▸ Saved data entries
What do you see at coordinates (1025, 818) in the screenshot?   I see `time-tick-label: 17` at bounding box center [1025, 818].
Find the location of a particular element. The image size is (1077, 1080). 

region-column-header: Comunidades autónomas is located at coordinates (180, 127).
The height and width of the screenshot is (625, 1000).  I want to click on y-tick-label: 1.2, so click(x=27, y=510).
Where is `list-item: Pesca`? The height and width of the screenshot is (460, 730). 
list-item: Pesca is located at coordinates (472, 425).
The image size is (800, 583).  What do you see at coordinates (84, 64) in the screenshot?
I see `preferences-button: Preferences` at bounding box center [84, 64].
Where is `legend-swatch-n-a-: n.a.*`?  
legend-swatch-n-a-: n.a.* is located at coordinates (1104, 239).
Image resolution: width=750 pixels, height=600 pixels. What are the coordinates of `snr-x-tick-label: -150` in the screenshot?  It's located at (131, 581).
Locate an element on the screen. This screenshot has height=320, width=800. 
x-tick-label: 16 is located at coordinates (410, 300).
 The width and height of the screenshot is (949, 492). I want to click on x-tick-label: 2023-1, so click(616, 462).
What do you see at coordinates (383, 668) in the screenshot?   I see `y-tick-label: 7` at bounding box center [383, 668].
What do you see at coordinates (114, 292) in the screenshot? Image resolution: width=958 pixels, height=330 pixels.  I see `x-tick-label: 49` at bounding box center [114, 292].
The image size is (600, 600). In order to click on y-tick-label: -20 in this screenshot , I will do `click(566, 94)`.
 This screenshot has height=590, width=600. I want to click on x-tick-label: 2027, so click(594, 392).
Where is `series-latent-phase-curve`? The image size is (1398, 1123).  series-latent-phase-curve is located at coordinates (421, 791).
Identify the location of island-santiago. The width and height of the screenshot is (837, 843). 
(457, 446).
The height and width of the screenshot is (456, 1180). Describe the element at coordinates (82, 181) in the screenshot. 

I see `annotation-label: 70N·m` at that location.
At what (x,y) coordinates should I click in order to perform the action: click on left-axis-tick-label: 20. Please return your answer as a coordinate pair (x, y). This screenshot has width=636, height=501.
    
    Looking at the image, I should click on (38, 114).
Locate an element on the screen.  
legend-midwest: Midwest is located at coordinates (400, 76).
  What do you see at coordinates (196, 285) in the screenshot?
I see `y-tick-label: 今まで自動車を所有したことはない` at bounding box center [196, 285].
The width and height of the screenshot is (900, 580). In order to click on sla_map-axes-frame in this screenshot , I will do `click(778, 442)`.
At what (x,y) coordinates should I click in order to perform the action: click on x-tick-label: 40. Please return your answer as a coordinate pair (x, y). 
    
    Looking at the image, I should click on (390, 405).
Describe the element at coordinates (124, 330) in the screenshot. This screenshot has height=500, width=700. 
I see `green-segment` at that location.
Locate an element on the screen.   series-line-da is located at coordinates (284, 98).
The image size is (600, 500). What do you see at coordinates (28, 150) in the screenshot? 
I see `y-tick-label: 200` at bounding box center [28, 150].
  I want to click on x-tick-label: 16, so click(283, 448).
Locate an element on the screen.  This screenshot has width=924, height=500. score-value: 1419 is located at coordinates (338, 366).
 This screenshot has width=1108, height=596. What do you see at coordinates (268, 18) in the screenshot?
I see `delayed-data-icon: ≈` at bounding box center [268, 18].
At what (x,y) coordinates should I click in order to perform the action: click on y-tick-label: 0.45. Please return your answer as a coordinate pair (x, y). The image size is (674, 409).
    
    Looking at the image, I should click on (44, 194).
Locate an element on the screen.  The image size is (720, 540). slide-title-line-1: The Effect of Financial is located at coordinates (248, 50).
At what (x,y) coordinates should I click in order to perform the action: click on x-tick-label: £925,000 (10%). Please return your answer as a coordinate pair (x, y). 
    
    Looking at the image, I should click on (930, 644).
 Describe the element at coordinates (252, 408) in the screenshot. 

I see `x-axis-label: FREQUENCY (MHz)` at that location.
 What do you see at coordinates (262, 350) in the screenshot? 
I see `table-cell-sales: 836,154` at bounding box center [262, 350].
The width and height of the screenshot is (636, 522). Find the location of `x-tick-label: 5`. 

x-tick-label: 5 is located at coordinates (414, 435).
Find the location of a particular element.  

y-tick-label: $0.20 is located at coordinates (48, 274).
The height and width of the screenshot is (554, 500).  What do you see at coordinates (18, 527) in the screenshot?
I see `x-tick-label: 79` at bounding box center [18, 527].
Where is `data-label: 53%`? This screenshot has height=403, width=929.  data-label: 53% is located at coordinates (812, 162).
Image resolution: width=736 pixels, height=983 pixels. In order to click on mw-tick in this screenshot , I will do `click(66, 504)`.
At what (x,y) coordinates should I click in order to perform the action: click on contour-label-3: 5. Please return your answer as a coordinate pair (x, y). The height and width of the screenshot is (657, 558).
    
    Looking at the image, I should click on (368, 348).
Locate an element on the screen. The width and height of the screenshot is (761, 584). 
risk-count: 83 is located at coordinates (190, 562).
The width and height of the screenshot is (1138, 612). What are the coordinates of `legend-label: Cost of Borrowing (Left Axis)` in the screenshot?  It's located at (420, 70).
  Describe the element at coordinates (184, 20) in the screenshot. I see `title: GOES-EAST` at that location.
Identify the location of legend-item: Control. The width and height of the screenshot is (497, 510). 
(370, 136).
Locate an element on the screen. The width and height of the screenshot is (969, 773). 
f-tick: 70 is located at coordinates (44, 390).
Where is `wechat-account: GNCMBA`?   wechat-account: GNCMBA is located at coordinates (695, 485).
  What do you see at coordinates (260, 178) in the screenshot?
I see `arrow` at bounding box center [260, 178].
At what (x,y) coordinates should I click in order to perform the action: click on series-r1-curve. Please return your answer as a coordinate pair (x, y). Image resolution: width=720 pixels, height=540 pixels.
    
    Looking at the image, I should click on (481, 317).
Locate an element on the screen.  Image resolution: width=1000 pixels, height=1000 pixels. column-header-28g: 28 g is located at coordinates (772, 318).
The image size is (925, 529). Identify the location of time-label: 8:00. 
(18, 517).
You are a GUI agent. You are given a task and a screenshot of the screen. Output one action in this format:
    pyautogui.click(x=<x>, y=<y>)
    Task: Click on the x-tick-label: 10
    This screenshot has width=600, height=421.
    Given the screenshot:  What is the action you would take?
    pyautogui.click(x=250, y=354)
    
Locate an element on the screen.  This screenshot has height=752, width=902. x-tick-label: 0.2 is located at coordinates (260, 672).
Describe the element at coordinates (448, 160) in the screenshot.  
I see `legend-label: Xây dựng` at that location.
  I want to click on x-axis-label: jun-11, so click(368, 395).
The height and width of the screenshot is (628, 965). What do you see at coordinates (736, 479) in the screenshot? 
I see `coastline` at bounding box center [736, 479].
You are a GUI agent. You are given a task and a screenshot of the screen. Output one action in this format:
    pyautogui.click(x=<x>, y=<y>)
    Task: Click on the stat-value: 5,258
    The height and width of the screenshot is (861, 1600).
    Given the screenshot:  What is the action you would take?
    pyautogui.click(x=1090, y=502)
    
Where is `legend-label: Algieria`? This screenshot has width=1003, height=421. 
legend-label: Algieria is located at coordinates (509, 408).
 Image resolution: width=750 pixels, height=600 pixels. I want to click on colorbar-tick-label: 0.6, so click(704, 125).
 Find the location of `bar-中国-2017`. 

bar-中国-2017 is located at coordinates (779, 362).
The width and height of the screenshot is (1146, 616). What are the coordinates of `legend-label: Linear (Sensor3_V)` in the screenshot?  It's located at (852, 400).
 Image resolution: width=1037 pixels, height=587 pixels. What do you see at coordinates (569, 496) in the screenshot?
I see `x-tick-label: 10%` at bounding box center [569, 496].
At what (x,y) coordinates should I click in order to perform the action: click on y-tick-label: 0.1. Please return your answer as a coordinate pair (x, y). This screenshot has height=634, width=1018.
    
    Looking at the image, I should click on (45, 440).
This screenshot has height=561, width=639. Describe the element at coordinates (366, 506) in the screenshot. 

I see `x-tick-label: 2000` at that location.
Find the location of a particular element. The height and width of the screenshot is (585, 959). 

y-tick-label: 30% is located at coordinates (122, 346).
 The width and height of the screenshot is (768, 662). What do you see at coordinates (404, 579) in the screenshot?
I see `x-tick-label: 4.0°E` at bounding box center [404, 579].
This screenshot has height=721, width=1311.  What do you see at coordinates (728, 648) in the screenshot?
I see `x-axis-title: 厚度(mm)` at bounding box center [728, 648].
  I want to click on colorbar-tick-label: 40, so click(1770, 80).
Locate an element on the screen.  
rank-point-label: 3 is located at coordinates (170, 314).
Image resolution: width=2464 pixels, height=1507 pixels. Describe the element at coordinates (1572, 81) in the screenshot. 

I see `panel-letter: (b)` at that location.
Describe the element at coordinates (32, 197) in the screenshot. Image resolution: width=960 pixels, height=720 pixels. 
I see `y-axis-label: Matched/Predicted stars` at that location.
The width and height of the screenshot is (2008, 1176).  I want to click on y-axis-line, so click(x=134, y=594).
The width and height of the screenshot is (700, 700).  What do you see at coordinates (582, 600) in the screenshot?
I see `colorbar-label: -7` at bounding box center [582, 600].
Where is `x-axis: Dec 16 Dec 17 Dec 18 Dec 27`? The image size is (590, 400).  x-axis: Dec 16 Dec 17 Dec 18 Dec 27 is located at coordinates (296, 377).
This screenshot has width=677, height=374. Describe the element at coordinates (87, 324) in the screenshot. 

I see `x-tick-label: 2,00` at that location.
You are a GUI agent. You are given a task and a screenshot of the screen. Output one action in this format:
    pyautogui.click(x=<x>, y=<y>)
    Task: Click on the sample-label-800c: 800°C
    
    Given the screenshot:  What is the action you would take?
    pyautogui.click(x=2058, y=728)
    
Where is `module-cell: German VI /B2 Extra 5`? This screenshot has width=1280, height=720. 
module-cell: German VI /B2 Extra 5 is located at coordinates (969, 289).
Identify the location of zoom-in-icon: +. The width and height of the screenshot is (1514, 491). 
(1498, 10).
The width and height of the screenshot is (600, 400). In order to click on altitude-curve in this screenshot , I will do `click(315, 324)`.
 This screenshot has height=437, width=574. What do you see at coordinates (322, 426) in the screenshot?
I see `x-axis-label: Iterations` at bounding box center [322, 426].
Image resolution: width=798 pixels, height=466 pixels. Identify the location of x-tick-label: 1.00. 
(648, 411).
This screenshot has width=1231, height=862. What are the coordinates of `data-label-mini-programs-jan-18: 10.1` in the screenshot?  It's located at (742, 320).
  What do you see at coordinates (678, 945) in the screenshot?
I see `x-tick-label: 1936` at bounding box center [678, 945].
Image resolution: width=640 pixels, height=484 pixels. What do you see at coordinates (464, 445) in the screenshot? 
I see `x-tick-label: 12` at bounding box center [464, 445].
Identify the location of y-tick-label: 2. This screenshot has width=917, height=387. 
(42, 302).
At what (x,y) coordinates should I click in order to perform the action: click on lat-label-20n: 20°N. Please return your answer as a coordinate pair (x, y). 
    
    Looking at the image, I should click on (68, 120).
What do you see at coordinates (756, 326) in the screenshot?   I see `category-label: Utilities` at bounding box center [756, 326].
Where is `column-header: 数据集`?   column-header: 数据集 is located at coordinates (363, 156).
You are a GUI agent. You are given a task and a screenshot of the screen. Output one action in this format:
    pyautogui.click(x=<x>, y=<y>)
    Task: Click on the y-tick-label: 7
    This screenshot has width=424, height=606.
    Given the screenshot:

▸ Task description
Copy the listing above word for word, from the line containing "Image resolution: width=750 pixels, height=600 pixels. What" through the line containing "What do you see at coordinates (114, 292)", with both of those lines included.

▸ Response area
Image resolution: width=750 pixels, height=600 pixels. What are the coordinates of `snr-x-tick-label: -150` in the screenshot?  It's located at (131, 581).
Locate an element on the screen. This screenshot has height=320, width=800. 
x-tick-label: 16 is located at coordinates (410, 300).
 The width and height of the screenshot is (949, 492). I want to click on x-tick-label: 2023-1, so click(616, 462).
What do you see at coordinates (383, 668) in the screenshot?   I see `y-tick-label: 7` at bounding box center [383, 668].
What do you see at coordinates (114, 292) in the screenshot? Image resolution: width=958 pixels, height=330 pixels.  I see `x-tick-label: 49` at bounding box center [114, 292].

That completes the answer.